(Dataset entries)
********************

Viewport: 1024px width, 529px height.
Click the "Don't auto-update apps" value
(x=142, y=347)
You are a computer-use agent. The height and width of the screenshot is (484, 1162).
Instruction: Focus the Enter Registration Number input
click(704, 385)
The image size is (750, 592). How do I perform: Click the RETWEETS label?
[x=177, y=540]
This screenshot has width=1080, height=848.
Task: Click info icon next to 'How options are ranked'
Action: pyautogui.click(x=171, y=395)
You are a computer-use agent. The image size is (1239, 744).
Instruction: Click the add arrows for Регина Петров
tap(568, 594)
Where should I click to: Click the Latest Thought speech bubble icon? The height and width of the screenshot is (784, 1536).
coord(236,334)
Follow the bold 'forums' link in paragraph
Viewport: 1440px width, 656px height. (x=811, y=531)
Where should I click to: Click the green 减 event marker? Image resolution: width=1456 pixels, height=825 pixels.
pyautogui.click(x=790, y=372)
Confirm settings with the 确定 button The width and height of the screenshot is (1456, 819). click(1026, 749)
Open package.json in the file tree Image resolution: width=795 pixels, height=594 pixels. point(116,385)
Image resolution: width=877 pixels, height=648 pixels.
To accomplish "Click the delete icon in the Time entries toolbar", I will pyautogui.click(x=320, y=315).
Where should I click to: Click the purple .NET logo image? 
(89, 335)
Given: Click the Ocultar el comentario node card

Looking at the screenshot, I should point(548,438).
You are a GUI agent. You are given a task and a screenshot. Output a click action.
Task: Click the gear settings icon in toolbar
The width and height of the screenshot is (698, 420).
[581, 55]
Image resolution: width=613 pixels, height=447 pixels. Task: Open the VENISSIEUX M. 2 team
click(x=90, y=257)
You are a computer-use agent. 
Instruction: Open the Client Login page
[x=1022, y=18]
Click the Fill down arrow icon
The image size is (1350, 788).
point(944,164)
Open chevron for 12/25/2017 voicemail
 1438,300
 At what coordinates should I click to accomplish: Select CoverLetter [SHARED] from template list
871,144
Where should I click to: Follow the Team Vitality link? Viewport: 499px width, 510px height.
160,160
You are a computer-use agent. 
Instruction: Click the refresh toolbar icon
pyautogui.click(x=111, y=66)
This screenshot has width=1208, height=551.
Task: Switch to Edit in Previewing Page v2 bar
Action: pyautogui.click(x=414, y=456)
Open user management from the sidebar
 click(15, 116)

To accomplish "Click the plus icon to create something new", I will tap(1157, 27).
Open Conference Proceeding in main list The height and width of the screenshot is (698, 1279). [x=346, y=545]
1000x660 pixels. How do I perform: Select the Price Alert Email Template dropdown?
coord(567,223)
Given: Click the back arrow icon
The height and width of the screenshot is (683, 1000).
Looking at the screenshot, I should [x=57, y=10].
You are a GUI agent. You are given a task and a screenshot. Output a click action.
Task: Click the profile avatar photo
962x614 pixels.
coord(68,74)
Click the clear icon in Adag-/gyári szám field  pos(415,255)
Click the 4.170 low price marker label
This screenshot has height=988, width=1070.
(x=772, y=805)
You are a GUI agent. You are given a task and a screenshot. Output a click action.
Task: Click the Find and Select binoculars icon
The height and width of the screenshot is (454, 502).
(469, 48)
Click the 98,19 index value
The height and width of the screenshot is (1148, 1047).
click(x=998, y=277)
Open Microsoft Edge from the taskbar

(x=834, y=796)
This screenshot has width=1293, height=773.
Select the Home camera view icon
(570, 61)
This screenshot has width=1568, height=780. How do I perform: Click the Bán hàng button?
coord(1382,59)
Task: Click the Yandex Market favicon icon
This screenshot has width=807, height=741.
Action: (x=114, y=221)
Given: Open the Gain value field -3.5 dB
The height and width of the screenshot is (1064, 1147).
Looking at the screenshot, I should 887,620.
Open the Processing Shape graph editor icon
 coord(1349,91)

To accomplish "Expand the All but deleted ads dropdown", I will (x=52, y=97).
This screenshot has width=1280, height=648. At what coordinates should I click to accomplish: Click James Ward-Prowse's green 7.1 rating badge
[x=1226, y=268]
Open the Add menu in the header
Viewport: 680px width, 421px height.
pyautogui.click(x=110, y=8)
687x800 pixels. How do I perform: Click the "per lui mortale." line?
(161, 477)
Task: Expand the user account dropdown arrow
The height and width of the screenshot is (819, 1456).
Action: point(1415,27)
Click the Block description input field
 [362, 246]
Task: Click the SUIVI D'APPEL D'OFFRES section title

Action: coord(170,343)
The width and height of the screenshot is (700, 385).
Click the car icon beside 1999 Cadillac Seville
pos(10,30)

********************

EXERCISE DIRECTIONS: Please reproduce every row above word for word, leaving nothing out and changing nothing.

RESPONSE FOR THIS EXERCISE:
Viewport: 1024px width, 529px height.
Click the "Don't auto-update apps" value
(x=142, y=347)
You are a computer-use agent. The height and width of the screenshot is (484, 1162).
Instruction: Focus the Enter Registration Number input
click(704, 385)
The image size is (750, 592). How do I perform: Click the RETWEETS label?
[x=177, y=540]
This screenshot has width=1080, height=848.
Task: Click info icon next to 'How options are ranked'
Action: pyautogui.click(x=171, y=395)
You are a computer-use agent. The image size is (1239, 744).
Instruction: Click the add arrows for Регина Петров
tap(568, 594)
Where should I click to: Click the Latest Thought speech bubble icon? The height and width of the screenshot is (784, 1536).
coord(236,334)
Follow the bold 'forums' link in paragraph
Viewport: 1440px width, 656px height. (x=811, y=531)
Where should I click to: Click the green 减 event marker? Image resolution: width=1456 pixels, height=825 pixels.
pyautogui.click(x=790, y=372)
Confirm settings with the 确定 button The width and height of the screenshot is (1456, 819). click(1026, 749)
Open package.json in the file tree Image resolution: width=795 pixels, height=594 pixels. point(116,385)
Image resolution: width=877 pixels, height=648 pixels.
To accomplish "Click the delete icon in the Time entries toolbar", I will pyautogui.click(x=320, y=315).
Where should I click to: Click the purple .NET logo image? 
(89, 335)
Given: Click the Ocultar el comentario node card

Looking at the screenshot, I should point(548,438).
You are a GUI agent. You are given a task and a screenshot. Output a click action.
Task: Click the gear settings icon in toolbar
The width and height of the screenshot is (698, 420).
[581, 55]
Image resolution: width=613 pixels, height=447 pixels. Task: Open the VENISSIEUX M. 2 team
click(x=90, y=257)
You are a computer-use agent. 
Instruction: Open the Client Login page
[x=1022, y=18]
Click the Fill down arrow icon
The image size is (1350, 788).
point(944,164)
Open chevron for 12/25/2017 voicemail
 1438,300
 At what coordinates should I click to accomplish: Select CoverLetter [SHARED] from template list
871,144
Where should I click to: Follow the Team Vitality link? Viewport: 499px width, 510px height.
160,160
You are a computer-use agent. 
Instruction: Click the refresh toolbar icon
pyautogui.click(x=111, y=66)
This screenshot has width=1208, height=551.
Task: Switch to Edit in Previewing Page v2 bar
Action: pyautogui.click(x=414, y=456)
Open user management from the sidebar
 click(15, 116)

To accomplish "Click the plus icon to create something new", I will tap(1157, 27).
Open Conference Proceeding in main list The height and width of the screenshot is (698, 1279). [x=346, y=545]
1000x660 pixels. How do I perform: Select the Price Alert Email Template dropdown?
coord(567,223)
Given: Click the back arrow icon
The height and width of the screenshot is (683, 1000).
Looking at the screenshot, I should [x=57, y=10].
You are a GUI agent. You are given a task and a screenshot. Output a click action.
Task: Click the profile avatar photo
962x614 pixels.
coord(68,74)
Click the clear icon in Adag-/gyári szám field  pos(415,255)
Click the 4.170 low price marker label
This screenshot has height=988, width=1070.
(x=772, y=805)
You are a GUI agent. You are given a task and a screenshot. Output a click action.
Task: Click the Find and Select binoculars icon
The height and width of the screenshot is (454, 502).
(469, 48)
Click the 98,19 index value
The height and width of the screenshot is (1148, 1047).
click(x=998, y=277)
Open Microsoft Edge from the taskbar

(x=834, y=796)
This screenshot has width=1293, height=773.
Select the Home camera view icon
(570, 61)
This screenshot has width=1568, height=780. How do I perform: Click the Bán hàng button?
coord(1382,59)
Task: Click the Yandex Market favicon icon
This screenshot has width=807, height=741.
Action: (x=114, y=221)
Given: Open the Gain value field -3.5 dB
The height and width of the screenshot is (1064, 1147).
Looking at the screenshot, I should 887,620.
Open the Processing Shape graph editor icon
 coord(1349,91)

To accomplish "Expand the All but deleted ads dropdown", I will (x=52, y=97).
This screenshot has width=1280, height=648. At what coordinates should I click to accomplish: Click James Ward-Prowse's green 7.1 rating badge
[x=1226, y=268]
Open the Add menu in the header
Viewport: 680px width, 421px height.
pyautogui.click(x=110, y=8)
687x800 pixels. How do I perform: Click the "per lui mortale." line?
(161, 477)
Task: Expand the user account dropdown arrow
The height and width of the screenshot is (819, 1456).
Action: point(1415,27)
Click the Block description input field
 [362, 246]
Task: Click the SUIVI D'APPEL D'OFFRES section title

Action: coord(170,343)
The width and height of the screenshot is (700, 385).
Click the car icon beside 1999 Cadillac Seville
pos(10,30)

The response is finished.